La préservation de ce qui reste des mœurs et de la morale malgré les vagues on ne peut plus violentes de la mondialisation et des nouvelles technologies de l’information qui s’infiltrent jusque dans les endroits les plus reculés. De nos jours, il n’est pas rare de voir des grandes mères aller au champ avec la même houe qu’utilisaient des ancêtres depuis la nuit des temps tout en attachant solidement des smartphones au bout des pagnes afin de pouvoir non seulement écouter mais aussi et surtout voir leurs filles, fils et petits-fils que les vents de l’exode rural ou de la lutte pour la survie ont poussés volontairement ou involontairement sous d’autres cieux parfois à cause de la mal gouvernance et de décisions politiques peu réfléchies.

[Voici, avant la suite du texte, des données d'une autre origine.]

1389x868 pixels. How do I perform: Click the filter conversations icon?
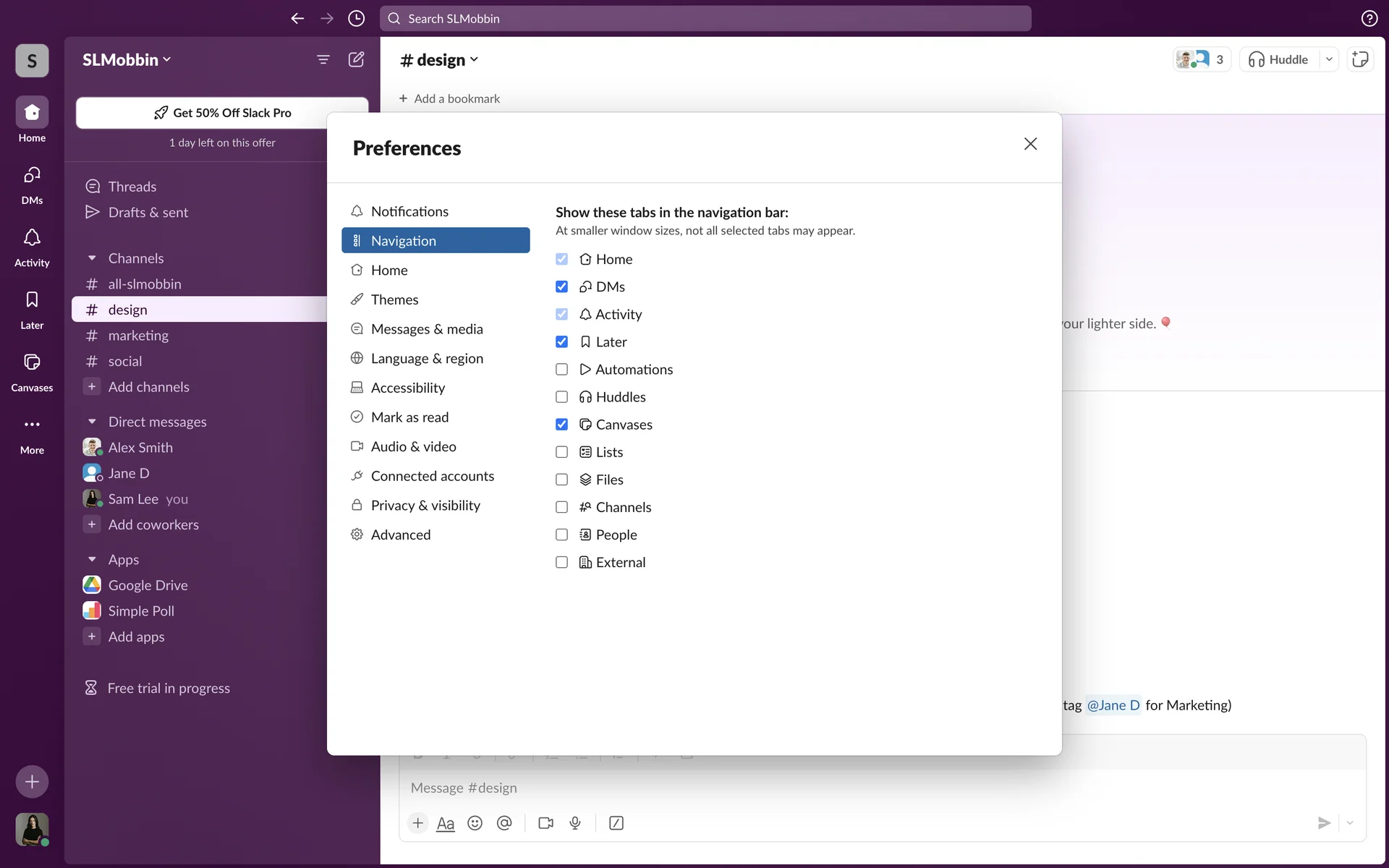(x=323, y=59)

Parlant justement de la politique, même si les évangéliques trainent encore les pas, les églises participent de plus en plus aux débats qui touchent de près la gestion des collectivités locales, régionales et même de la nation (Djéréké, 2014, 145-153). Les chrétiens qui occupent de hautes responsabilités administratives et politiques sont de plus en plus nombreux et plusieurs parmi eux marquent la différence sur la scène nationale et internationale, en menant une vie intègre, en refusant la corruption et la fausseté, en servant efficacement leurs populations, et en gérant fidèlement les ressources qui leur sont confiées. Ces femmes et ces hommes dignes de respect démontrent à suffisance qu’il est bien possible d’être administrateur civil ou politicien et fidèle au Seigneur à l’instar de Joseph qui était l’équivalent d’un Premier Ministre en Egypte, de Déborah qui était juge en Israël, ou de Daniel qui a battu le record de longévité dans la plus haute administration des royaumes qui se sont succédés.
A ce fagot de sujets de jubilation s’ajoutent l’esprit de créativité, le dynamisme, la flexibilité, la facilité d’adaptation à des situations socio-politiques qui auraient pu déclencher une révolution dans d’autres régions du monde, le respect des aînés et des personnes âgées, les progrès enregistrés dans le domaine de la santé ou de l’enseignement tant au niveau primaire que du secondaire et du supérieur en passant par les diverses écoles professionnelles et qui n’ont parfois rien à envier aux écoles occidentales. La liste est loin d’être exhaustive. Toutefois, elle reste à parfaire car ces sujets légitimes de joie ne sauraient occulter la montagne de douleur qui domine le paysage socio-économique africain et poignarde les populations africaines jusque dans la profondeur de leurs âmes.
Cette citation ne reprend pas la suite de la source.